WORK ORDER: Could you reproduce the lines below from the one with "You are a computer-use" through the one with "Instruction: Select Change"? Keep both ends and add nothing.

PROVIDED RECORDS:
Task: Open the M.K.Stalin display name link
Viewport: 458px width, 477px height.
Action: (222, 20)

--

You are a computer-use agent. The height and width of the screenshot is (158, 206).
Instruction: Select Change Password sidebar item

TASK ANSWER:
You are a computer-use agent. The height and width of the screenshot is (158, 206).
Instruction: Select Change Password sidebar item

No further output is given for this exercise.